What lines below mention the word "computer"? Copy each one.

[LISTED ENTRIES Boundary: Start]

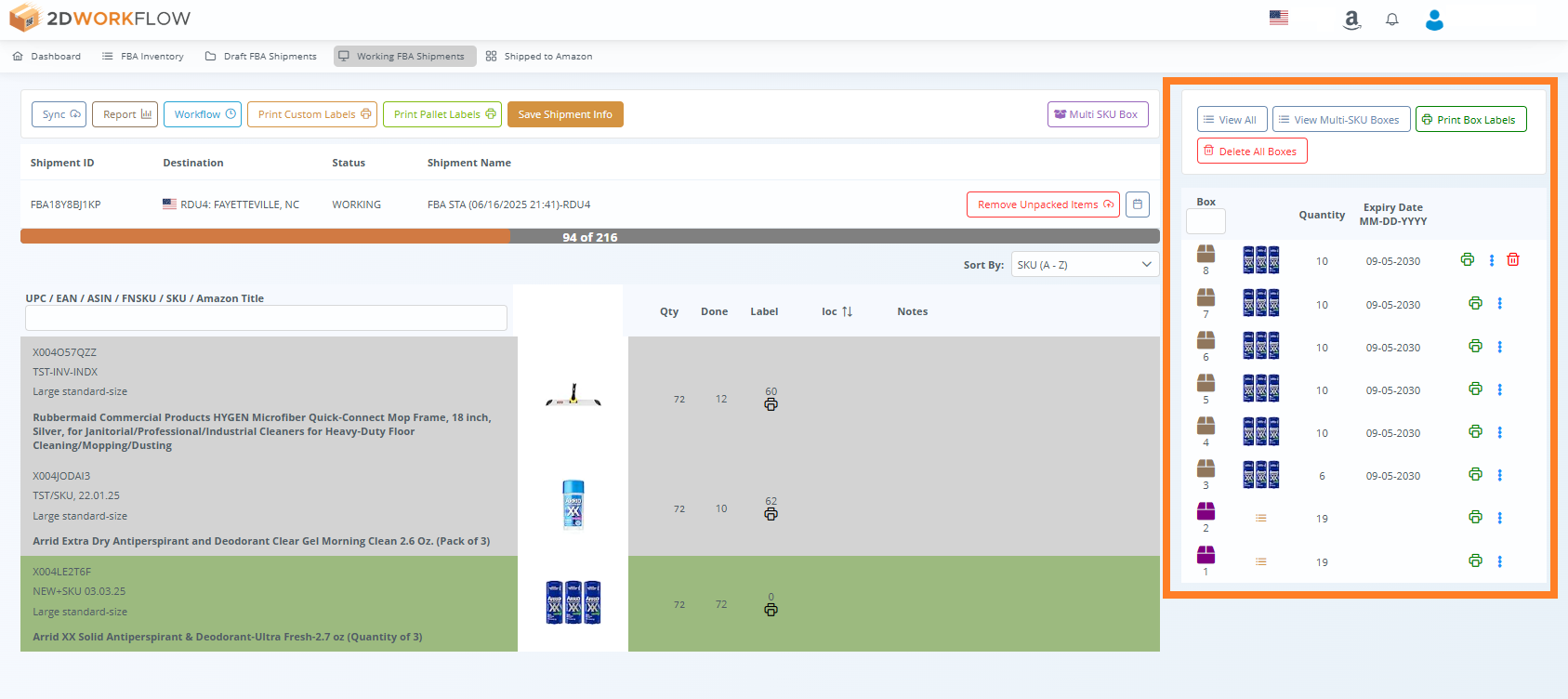Delete box 8 with trash icon
1568x699 pixels.
(1512, 260)
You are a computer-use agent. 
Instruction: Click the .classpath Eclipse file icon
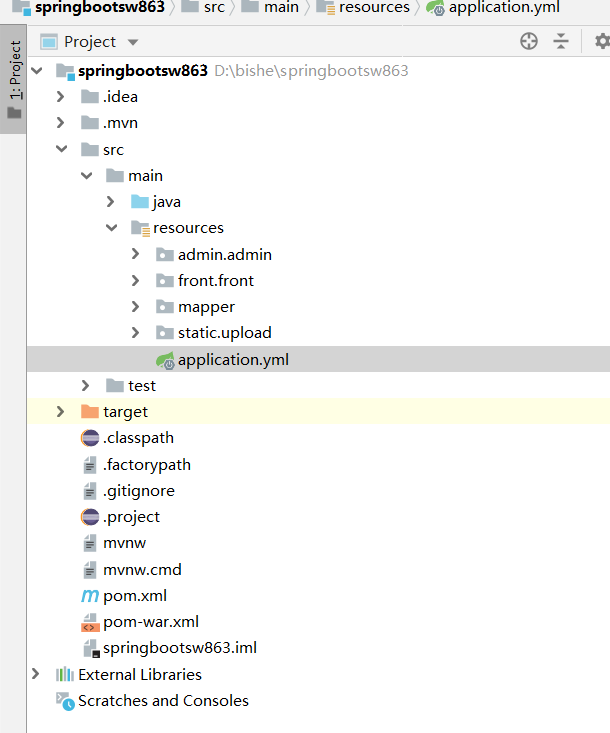click(x=90, y=438)
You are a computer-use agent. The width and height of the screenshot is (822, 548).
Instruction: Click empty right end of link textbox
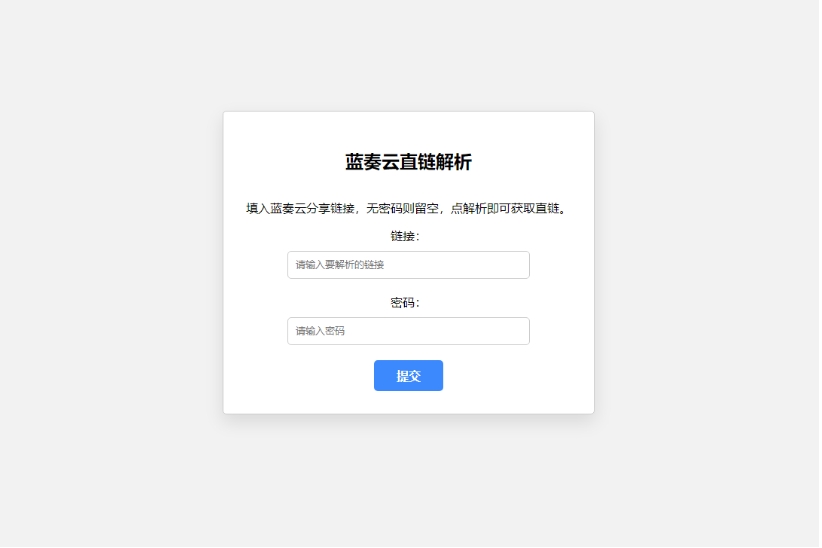click(x=498, y=265)
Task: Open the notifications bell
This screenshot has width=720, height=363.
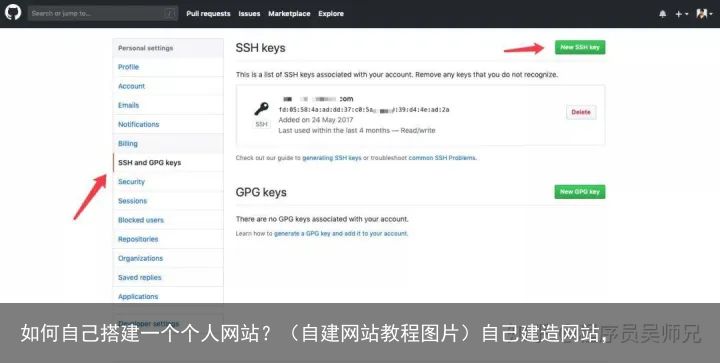Action: pyautogui.click(x=663, y=14)
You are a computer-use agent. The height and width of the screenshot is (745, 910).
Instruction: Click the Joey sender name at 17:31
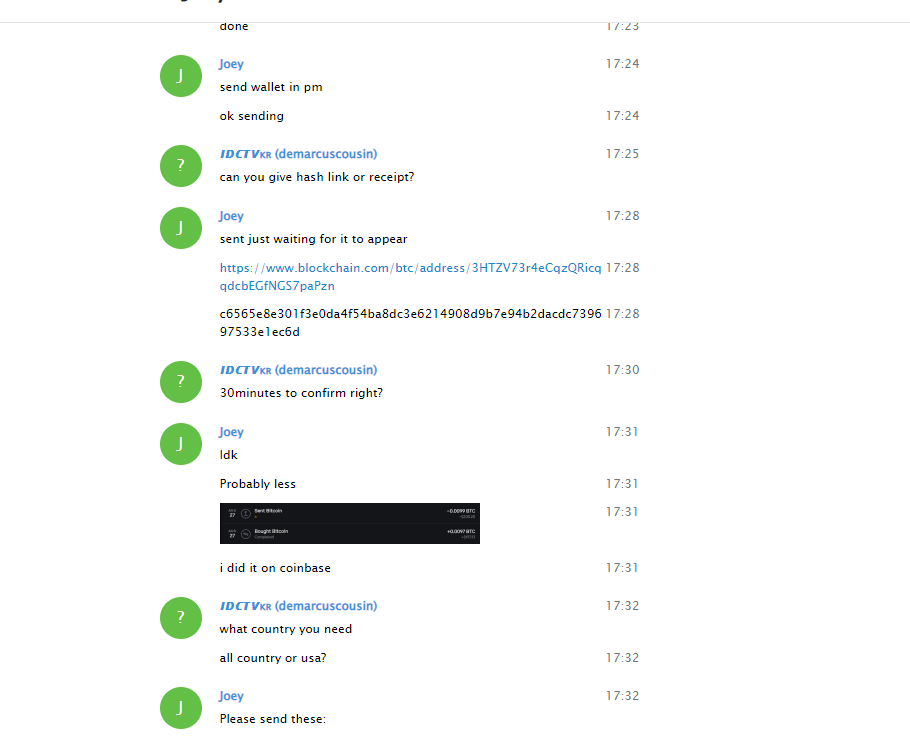coord(231,432)
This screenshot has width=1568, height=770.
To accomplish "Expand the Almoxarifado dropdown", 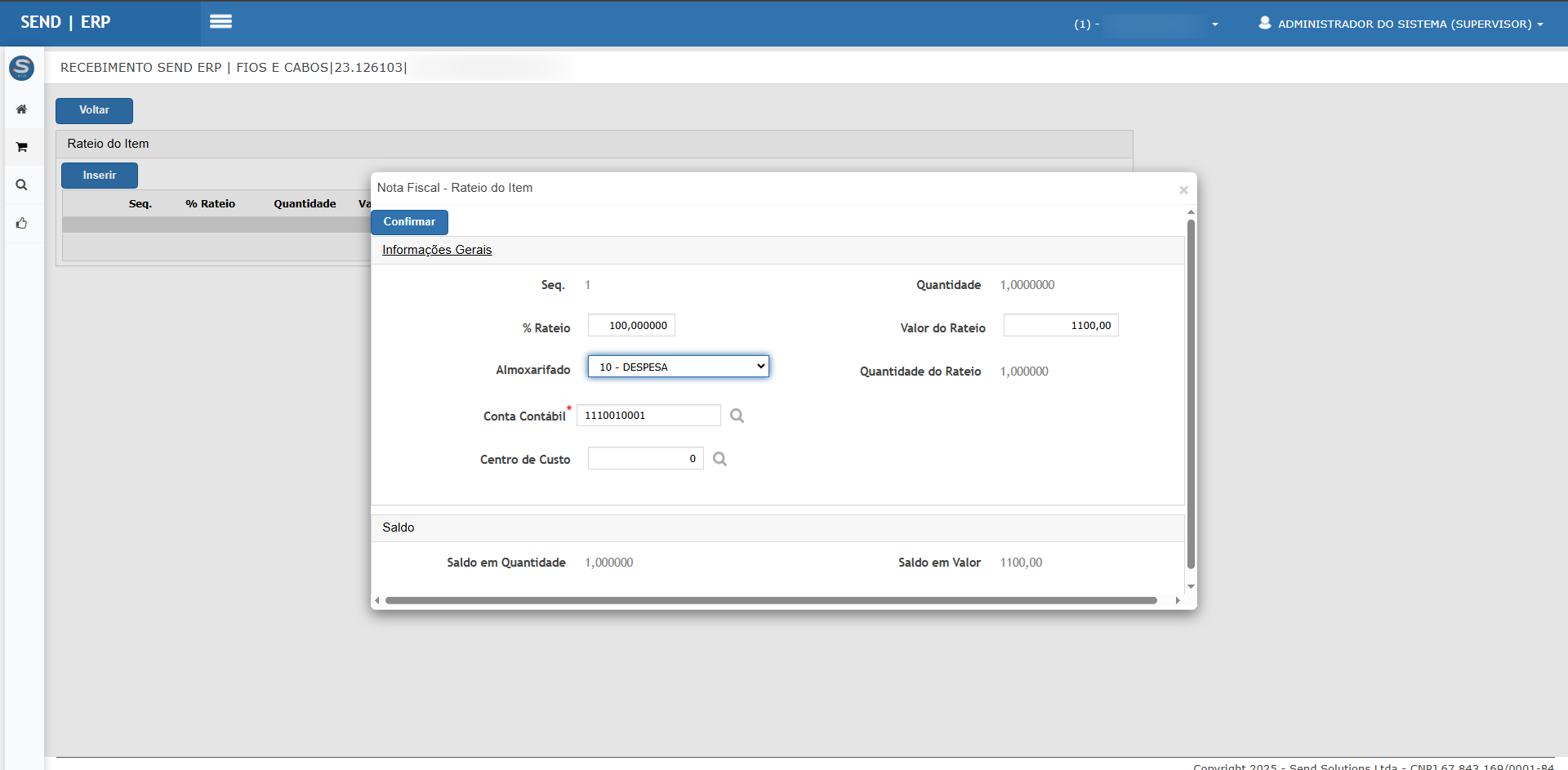I will coord(678,367).
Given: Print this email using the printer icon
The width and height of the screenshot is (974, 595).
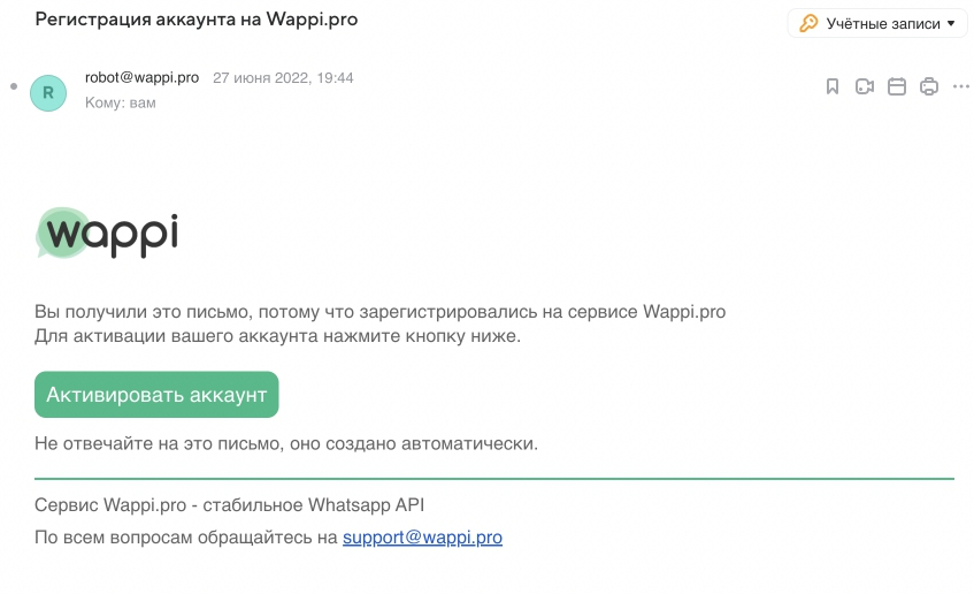Looking at the screenshot, I should [929, 86].
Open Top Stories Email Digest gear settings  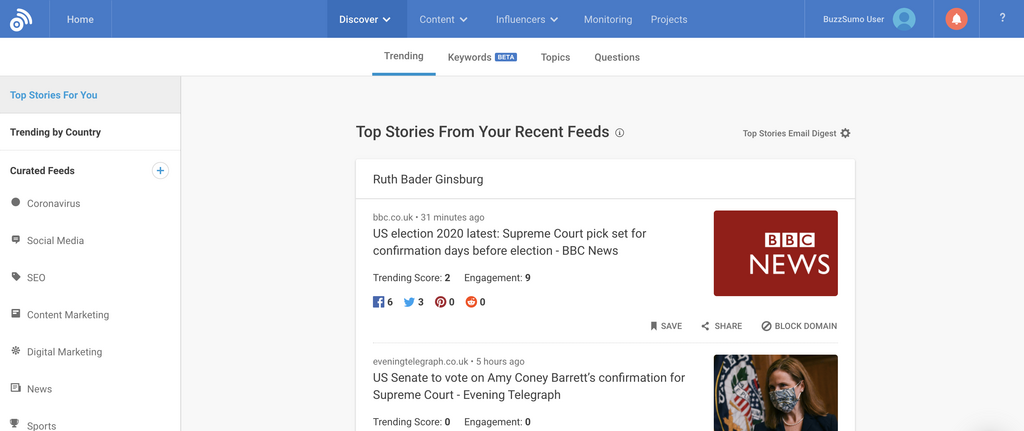(845, 133)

[LISTED ENTRIES Boundary: End]

◆ SOLVED PROBLEM:
You are a computer-use agent. 
You are a computer-use agent. The width and height of the screenshot is (822, 548).
You are a computer-use agent. The height and width of the screenshot is (745, 910).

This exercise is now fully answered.